Does so by keeping track of positives’ and negatives’ probability score counts in Counters or dictionaries. Note the introduction of max_bucket_dec_places; this integer number determines the number of digits to save for the probability scores. A higher max_bucket_dec_places will a more accurate estimate of the exact AUC metric, but may also use more space.
NOTE: currently only used for classifiers in the eval_model script; to use, add the argument -auc <max_bucket_dec_places> when calling eval_model script
- property macro_average: bool¶
Indicates whether this metric should be macro-averaged when globally reported.
- __init__(class_name: Union[int, str], max_bucket_dec_places: int = 3, pos_dict: Optional[Counter[float]] = None, neg_dict: Optional[Counter[float]] = None)[source]¶
- update_raw(true_labels: List[Union[int, str]], pos_probs: List[float], class_name)[source]¶
given the true/golden labels and the probabilities of the positive class, we will update our bucket dictionaries of positive and negatives (based on the class_name); max_bucket_dec_places is also used here to round the probabilities and possibly.

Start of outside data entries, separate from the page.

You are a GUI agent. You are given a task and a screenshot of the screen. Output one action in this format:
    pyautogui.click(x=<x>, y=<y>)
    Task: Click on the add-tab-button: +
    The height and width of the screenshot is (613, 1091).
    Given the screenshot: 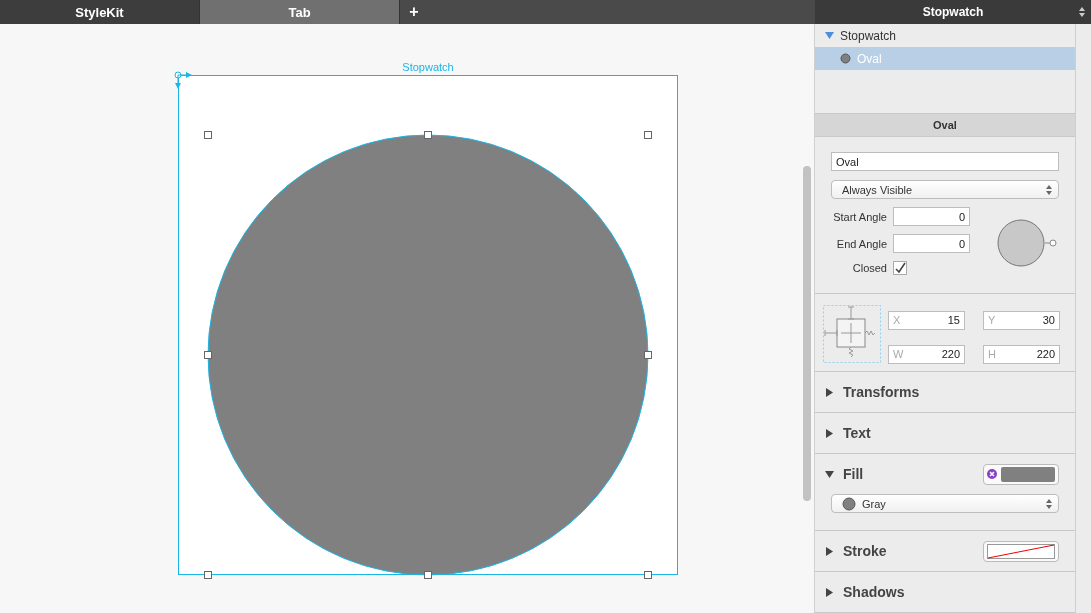 What is the action you would take?
    pyautogui.click(x=414, y=12)
    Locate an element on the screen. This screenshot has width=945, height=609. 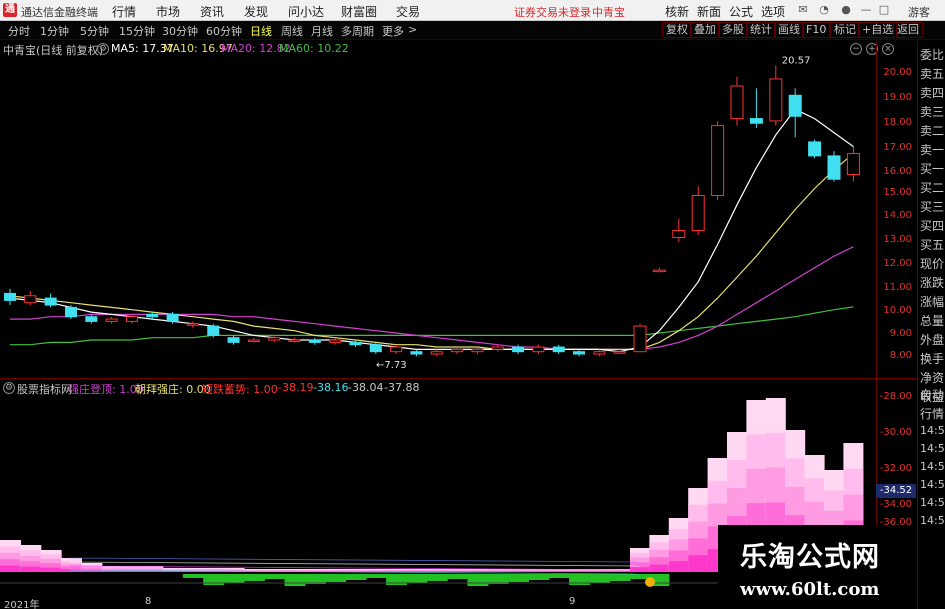
indicator-value1: -38.19 is located at coordinates (296, 388).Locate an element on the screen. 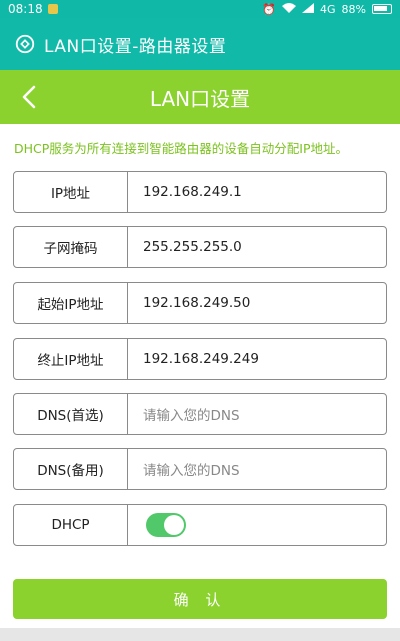  dns-primary-label: DNS(首选) is located at coordinates (71, 414).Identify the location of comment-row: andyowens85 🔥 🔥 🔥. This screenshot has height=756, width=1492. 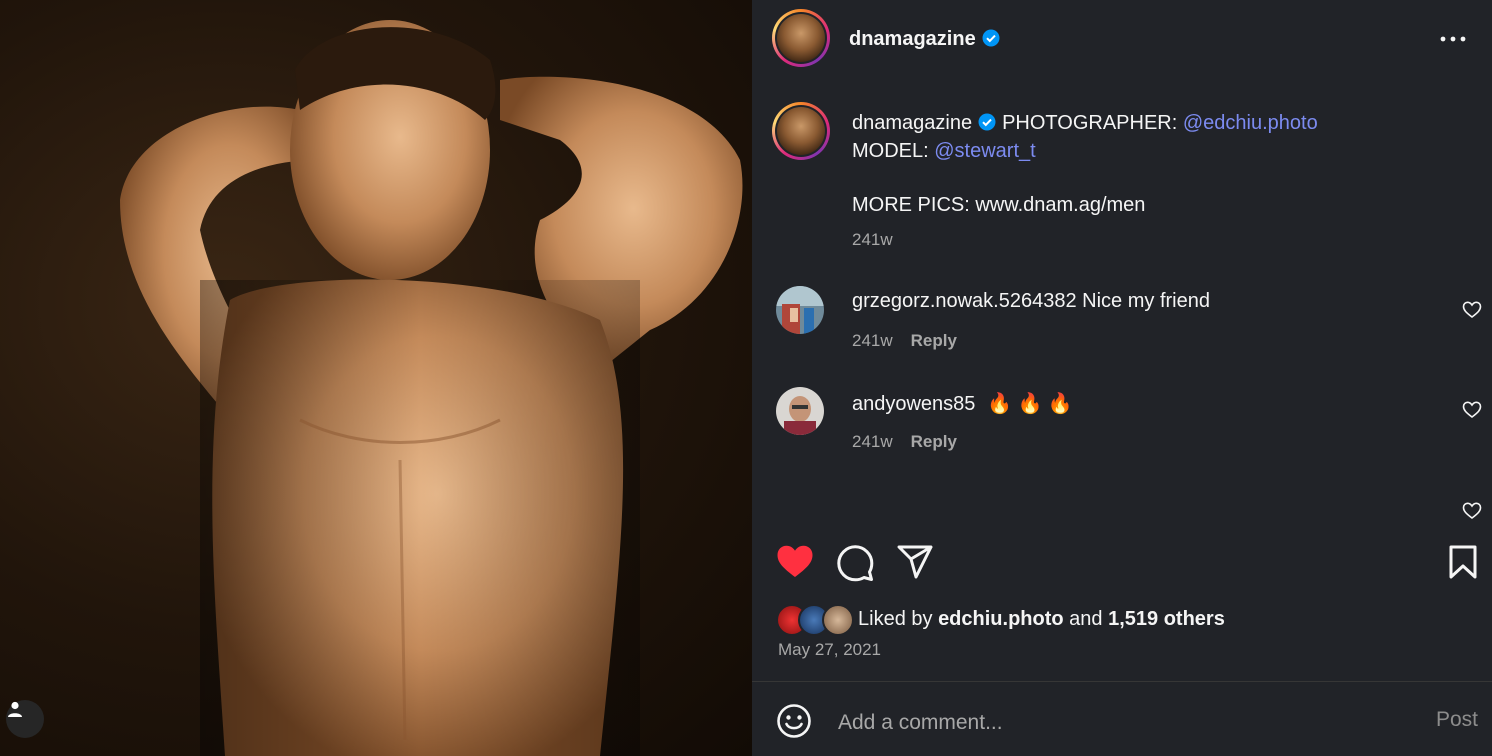
(962, 404).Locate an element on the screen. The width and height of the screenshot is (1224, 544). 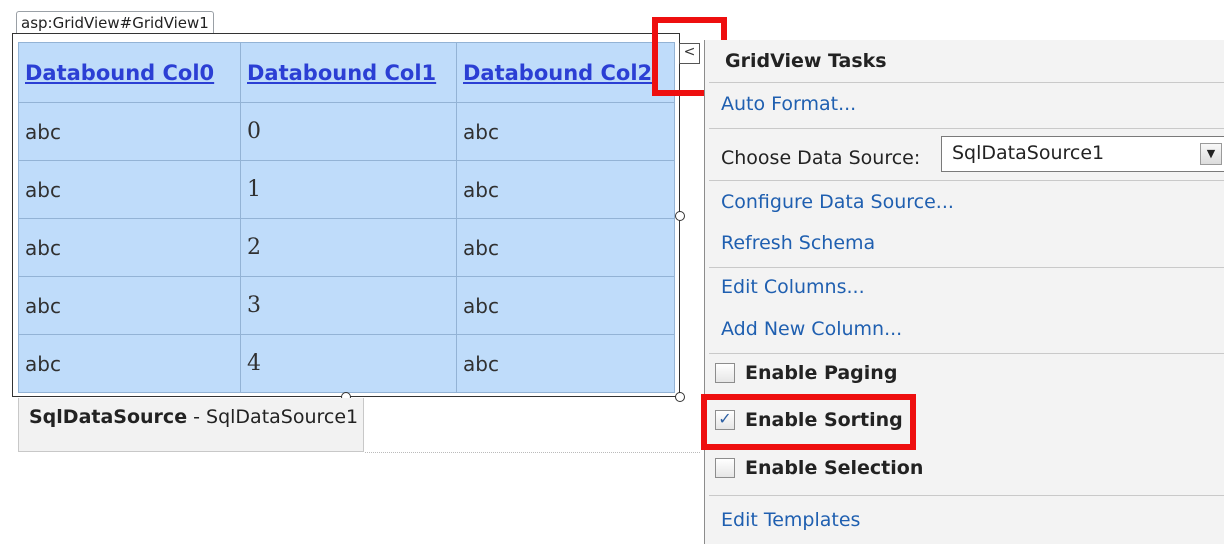
panel-title: GridView Tasks is located at coordinates (806, 61).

- class parlai.core.torch_classifier_agent.WeightedF1Metric(metrics: Dict[str, ClassificationF1Metric])[source]¶
Bases:
Metric
Class that represents the weighted f1 from ClassificationF1Metric.
- property macro_average: bool¶
Indicates whether this metric should be macro-averaged when globally reported.
- __init__(metrics: Dict[str, ClassificationF1Metric]) None [source]¶
- class parlai.core.torch_classifier_agent.TorchClassifierAgent(opt: Opt, shared=None)[source]¶
Bases:
TorchAgent
Abstract Classifier agent. Only meant to be extended.
TorchClassifierAgent aims to handle much of the bookkeeping any classification model.
- classmethod add_cmdline_args(parser: ParlaiParser, partial_opt: Optional[Opt] = None) ParlaiParser [source]¶
Add CLI args.
Share model parameters.
Torch Image Agent¶
Subclass of TorchAgent used for handling image features.
- class parlai.core.torch_image_agent.TorchImageAgent(opt, shared=None)[source]¶
Bases:
TorchAgent
Subclass of TorchAgent that allows for encoding image features.
Provides flags and utility methods.
- classmethod add_cmdline_args(parser: ParlaiParser, partial_opt: Optional[Opt] = None) ParlaiParser [source]¶
Add command-line arguments specifically for this agent.